(Data extracted from a collection)

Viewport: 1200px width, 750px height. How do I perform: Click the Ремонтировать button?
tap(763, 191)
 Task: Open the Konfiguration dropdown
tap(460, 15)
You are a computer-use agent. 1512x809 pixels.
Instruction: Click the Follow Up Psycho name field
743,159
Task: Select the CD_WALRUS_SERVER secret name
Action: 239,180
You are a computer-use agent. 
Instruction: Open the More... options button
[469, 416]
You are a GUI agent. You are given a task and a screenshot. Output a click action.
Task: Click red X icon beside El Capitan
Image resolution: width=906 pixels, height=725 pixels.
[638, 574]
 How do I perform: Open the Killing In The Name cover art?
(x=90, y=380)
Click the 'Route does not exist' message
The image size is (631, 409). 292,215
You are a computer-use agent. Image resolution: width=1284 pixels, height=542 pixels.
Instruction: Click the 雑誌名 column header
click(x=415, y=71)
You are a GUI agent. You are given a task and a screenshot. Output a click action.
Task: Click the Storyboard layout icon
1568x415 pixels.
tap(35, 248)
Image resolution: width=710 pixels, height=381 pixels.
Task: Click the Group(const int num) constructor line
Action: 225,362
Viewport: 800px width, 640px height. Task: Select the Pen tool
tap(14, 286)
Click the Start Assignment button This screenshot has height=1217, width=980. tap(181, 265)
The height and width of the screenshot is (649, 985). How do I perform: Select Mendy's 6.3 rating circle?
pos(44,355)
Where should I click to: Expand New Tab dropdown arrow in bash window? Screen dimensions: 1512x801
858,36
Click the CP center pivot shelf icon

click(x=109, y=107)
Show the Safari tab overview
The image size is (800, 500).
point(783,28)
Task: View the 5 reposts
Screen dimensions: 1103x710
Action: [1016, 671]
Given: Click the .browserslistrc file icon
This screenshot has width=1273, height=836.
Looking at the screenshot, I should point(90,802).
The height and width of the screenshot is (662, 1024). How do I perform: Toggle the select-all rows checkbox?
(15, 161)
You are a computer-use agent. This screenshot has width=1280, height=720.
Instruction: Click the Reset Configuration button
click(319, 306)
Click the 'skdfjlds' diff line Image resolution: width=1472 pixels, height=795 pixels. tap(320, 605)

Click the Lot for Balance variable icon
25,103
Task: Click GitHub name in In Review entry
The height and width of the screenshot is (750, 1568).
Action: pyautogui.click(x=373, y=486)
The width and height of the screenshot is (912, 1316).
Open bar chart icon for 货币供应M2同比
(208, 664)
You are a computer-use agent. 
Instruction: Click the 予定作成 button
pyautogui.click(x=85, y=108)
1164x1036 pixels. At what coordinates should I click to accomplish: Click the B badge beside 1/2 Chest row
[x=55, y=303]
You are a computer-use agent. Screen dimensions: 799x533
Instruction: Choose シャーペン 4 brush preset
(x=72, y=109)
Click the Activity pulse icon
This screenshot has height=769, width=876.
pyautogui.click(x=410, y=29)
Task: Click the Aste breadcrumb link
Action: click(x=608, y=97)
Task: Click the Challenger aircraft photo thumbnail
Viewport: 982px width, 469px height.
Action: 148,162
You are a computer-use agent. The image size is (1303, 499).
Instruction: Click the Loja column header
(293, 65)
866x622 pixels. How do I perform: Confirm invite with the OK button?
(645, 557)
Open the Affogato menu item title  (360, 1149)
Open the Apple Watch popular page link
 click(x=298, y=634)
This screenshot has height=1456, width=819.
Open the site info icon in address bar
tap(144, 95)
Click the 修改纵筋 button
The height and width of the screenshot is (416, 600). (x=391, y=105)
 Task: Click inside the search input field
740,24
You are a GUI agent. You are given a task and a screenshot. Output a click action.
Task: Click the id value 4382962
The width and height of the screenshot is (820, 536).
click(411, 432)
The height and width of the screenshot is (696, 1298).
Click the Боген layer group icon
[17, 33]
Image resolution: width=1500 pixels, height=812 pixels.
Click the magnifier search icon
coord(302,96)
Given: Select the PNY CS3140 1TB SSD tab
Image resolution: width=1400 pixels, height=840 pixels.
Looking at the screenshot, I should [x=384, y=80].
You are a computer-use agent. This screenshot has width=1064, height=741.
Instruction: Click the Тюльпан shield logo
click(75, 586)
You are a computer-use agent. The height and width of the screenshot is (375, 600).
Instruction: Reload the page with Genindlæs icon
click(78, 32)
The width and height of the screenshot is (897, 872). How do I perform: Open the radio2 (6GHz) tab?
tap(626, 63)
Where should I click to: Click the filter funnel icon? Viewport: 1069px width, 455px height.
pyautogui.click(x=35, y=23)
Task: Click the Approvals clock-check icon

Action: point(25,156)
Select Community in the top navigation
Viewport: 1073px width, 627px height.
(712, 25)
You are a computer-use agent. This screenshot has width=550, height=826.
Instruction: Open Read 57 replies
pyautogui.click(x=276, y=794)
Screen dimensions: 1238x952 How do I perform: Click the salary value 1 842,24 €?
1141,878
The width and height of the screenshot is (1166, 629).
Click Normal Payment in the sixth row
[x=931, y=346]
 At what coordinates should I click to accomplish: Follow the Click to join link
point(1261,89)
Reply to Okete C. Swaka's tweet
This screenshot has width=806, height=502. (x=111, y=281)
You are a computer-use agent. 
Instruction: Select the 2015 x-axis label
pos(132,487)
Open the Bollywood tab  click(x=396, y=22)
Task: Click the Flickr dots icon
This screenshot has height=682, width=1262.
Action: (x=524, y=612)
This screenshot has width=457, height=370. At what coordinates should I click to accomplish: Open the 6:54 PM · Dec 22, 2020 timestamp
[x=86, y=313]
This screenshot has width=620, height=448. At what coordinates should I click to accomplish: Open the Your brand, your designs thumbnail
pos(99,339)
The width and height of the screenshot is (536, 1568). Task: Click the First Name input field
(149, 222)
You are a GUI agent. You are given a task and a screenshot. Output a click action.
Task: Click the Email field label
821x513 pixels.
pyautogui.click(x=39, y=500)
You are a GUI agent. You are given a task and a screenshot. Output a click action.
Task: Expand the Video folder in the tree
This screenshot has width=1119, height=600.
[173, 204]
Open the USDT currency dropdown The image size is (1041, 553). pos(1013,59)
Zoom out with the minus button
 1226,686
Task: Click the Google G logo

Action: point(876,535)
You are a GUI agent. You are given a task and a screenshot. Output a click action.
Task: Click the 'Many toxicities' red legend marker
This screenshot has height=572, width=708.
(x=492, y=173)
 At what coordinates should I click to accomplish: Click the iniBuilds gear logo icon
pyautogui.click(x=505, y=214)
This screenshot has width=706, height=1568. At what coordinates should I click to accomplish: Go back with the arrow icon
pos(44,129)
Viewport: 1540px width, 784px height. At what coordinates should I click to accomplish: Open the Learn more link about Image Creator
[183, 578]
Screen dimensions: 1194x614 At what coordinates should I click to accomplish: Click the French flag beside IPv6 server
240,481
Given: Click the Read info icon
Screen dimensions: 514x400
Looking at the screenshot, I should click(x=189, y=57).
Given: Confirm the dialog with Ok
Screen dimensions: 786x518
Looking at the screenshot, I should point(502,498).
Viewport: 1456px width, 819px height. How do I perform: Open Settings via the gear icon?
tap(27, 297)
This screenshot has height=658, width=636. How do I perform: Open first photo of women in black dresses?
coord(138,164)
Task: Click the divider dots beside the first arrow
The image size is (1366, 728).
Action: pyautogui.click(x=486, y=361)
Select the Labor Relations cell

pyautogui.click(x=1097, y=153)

* Problem to work on *
Check every line above for the string "dots" and copy those that have it.

* Output of the exercise *
Task: Click the Flickr dots icon
Task: Click the divider dots beside the first arrow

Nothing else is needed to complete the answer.